(Records from a dataset)
▬▬▬▬▬▬▬▬▬▬

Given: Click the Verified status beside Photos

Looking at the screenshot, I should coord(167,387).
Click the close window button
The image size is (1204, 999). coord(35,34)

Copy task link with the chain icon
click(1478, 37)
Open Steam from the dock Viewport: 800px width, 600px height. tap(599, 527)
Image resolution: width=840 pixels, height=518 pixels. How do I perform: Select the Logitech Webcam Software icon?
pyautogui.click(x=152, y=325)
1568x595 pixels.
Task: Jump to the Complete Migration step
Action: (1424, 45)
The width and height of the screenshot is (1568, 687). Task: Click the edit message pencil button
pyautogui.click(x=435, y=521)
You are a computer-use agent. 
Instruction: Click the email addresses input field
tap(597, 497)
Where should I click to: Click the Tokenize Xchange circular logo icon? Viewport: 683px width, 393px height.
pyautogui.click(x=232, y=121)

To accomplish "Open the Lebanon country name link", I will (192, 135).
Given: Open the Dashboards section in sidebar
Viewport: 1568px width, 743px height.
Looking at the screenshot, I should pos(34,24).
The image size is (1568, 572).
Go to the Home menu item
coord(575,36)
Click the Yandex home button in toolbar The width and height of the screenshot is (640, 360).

▬▬▬▬▬▬▬▬▬▬

* _Description of the task_:
Your job is to copy out every line from the records above that has the word "Open".

* _Reply to the task_:
Open Steam from the dock Viewport: 800px width, 600px height. tap(599, 527)
To accomplish "Open the Lebanon country name link", I will (192, 135).
Given: Open the Dashboards section in sidebar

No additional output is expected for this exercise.